The genuine soul falls as an explorer may do, by faltering at some stone in his way; however, he gets up, and goes on his way with more consideration and speed. The writer might be utilizing “falls” not in the feeling of falling into transgression, yet in the feeling of being overpowered by disaster. The righteous ought to emerge from whatever transitory disaster is brought upon them.
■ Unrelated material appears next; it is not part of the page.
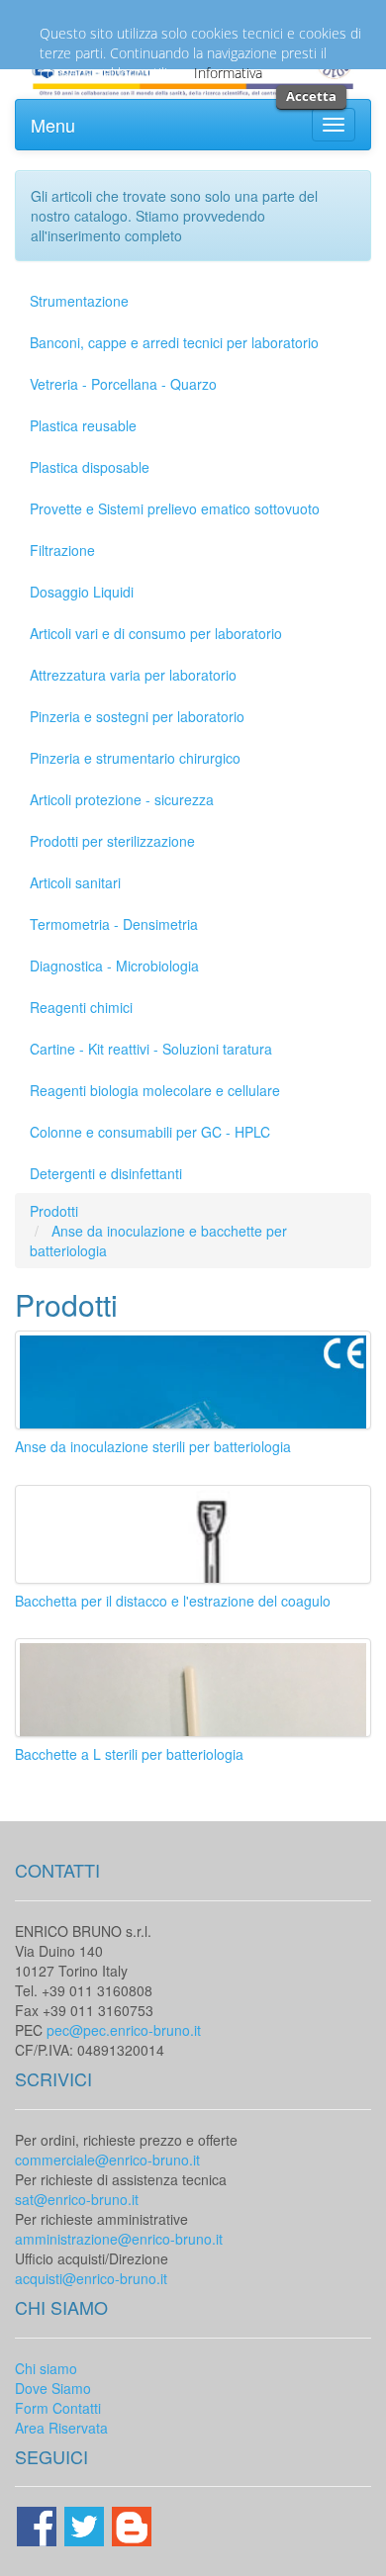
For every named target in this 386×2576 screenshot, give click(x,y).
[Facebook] (38, 2524)
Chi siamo (46, 2368)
Undoubtedly, many preachers have discussed how a good man may fall into trouble or sin, but that just man never gives in. He looks to God in repentance and rises back up into service. God never forsakes a repentant sinner but will deliver him out of his transgressions. (Job 5:19, Psalm 34:19, Psalm 37:24)
Seven times refers to often or plural. The number seven is also the number for completeness. (Proverbs 6:31, Proverbs 26:16, Genesis 4:24, Matthew 18:21-22)
A just man does not fall from his righteousness for it is an everlasting one, nor from the grace of God.
However, he may fall into temptation and sin, as every just man does.
Every day man stands in need of freshly applying the pardoning grace of God, for which he is directed to pray daily.
Interestingly with the recuperation and restoration of the just man, when the wicked endure calamity there is no recovery for them. (Proverbs 14:32, Psalm 6:8, Psalm 119:115)
The wicked shall fall into mischief where they will lie in it and never rise from it. They will fall into punishment to which there is no delivery.
How many believers have fallen and how many looked up to Jesus and were able to get back up and continued to serve the Lord? Simon Peter fell many times, and yet he got back up. (Matthew 14:29, Matthew 26:69-75, 1 John 1:7-9, Hebrews 13:5)
The purpose of the teaching is not the risk of good men to fall or stumble, yet God’s continued grace and mercy for man.